Chilean Air Force Deploys a Medical Operation to Easter Island
By Dialogo September 17, 2015
On January 19, 1951, a PBY-5 amphibious plane from the Chilean Air Force (FACh, for its Spanish acronym) made the first flight connecting Chile to its island territory, Easter Island. The island's natives, who call their home "Rapa Nui," christened as "Manatura" or "Good-luck Bird" the famous plane - remembered today for one of the most important milestones in Chilean aeronautics.
Echoing that feat, a Boeing 767-300ER from the FACh Second Air Brigade’s 10th Aviation Group recently delivered medical treatment and supplies to the island's residents from the mainland 3,700 kilometers away.
The plane, carrying out the 20th Medical-Cultural Operation on Easter Island from August 22-29, delivered eight tons of cargo, including pharmaceuticals, raw materials, medical equipment, and food, in addition to 141 service members -- among them physicians, dentists, and logistics and support personnel. Their mission, conducted annually since 1995, was to assist the island’s 5,761 Rapa Nui natives by providing dental care and medical treatments for all diseases that cannot be treated at the local Hanga Roa Hospital.

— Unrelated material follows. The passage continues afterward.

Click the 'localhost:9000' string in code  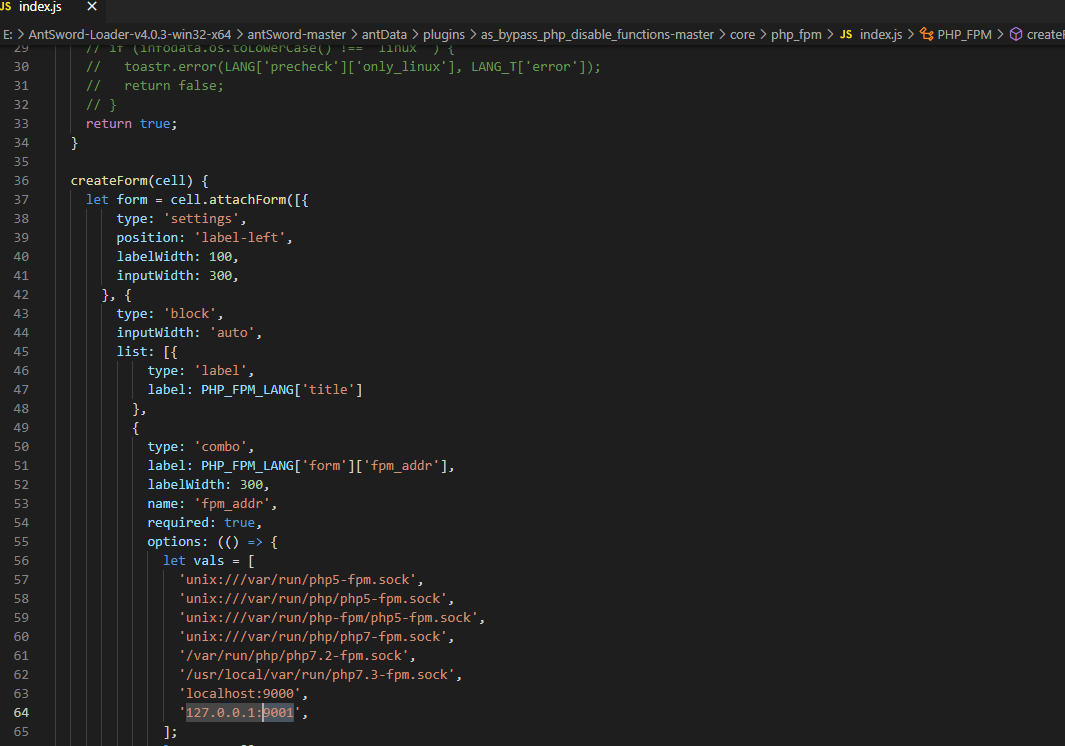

“[The operation] has taken on a permanent role in assisting the community, providing solutions and activities to effectively meet the needs of our society,” said General Jorge Robles Mella, FACh Commander in Chief.
A joyful reception
Local residents joyfully greeted the flight’s arrival at the Mataveri airport and handed FACh service members – medical professionals who are known as “taotes” in the Rapa Nui language – leis made from native flowers as a token of their gratitude.
“This type of operation creates great expectations, because they help and work together to improve the quality of life for the local population, as well as reducing the number of people on waiting lists during the year due to a lack of specialists,” said Juan Pakomio, Easter Island’s hospital director.
That cooperation between FACh healthcare professionals and physicians from the Hanga Roa Hospital and the Ministry of Health through the Eastern Metropolitan Health Service led to 4,048 medical treatments, including 1,887 consultations, 2,086 examinations or procedures, and 75 surgeries. The medical consults focused on urology, gastroenterology, neurology, dermatology, nephrology, ophthalmology, otorhinolaryngology, cardiology, internal medicine, pediatrics, bronchopulmonary check-ups, and dentistry.
A variety of procedures and surgeries
Additionally, medical personnel also conducted echocardiograms, endoscopies, colonoscopies, electroencephalograms, endometries, and echograms, all using instruments transported to the island by the FACh from the Clinical Hospital in Santiago. They also conducted an array of surgeries, including ones focusing on the gallbladder, colon, varicose veins, and hemorrhoids, as well as urological operations.
“The Chilean Air Force has given us a great opportunity, because this gives us access to modern medical equipment,” said patient Laura Ponte, who received a mammogram and a thyroid echogram. “There are no machines for these tests on the island.”
The Military incorporated mammogram specialists into the medical operation in 2004, and that year doctors detected early-stage breast cancer in a patient who was quickly treated, “allowing her to survive for 10 years, so far,” said Dr. Cristián Pérez, a FACh radiologist specializing in mammograms.
“Every year, they wait for us to perform these tests.”
Meanwhile, Military dentists performed treatments at the facilities of the island’s Marine garrison, in addition to lecturing young students on oral health and hygiene.
Dental patients were grateful for the checkups and treatments.
“This is a tremendous support for the Easter Island residents' healthcare, because we do not always have the monetary resources to travel to the mainland, where most dental facilities are located,” said Paula Pakarati, a patient who received dental treatment from the FACh.
The FACh improves every year
Thanks to the experience service members obtain with each health care mission, the quality of dental and medical services provided to the people of Easter Island improves yearly, according to Air Force Colonel Néstor Ortega, the operation’s medical area chief.
“People keep their appointments, and we were even able to treat people who showed up unexpectedly. It far exceeded our expectations, and we are very happy with the work we performed.”
The operation also had a cultural component through which the FACh reinforced the ties that Chile has had with Rapa Nui for more than 50 years: FACh service members held a bullfight and a bicycle race, which included participation by the Armed Forces. They also held an art project for children and adolescents at the island’s schools that featured Chilean artist Mario Murua. Participants created an eight-meter long mural at the Anakena beach, based on the ancestral bird of the Rapa Nui, the “Manutara.”
Additionally, specialists from the FACh Financial Directorate contributed to Easter Island’s growth and development by advising and training a team responsible for the municipality’s finances.
“[This operation] not only fulfills a state policy to foster cooperation and national cohesion, but it also demonstrates our country’s commitment to all Chileans, especially those who live in remote areas,” said National Defense Minister José Antonio Gómez.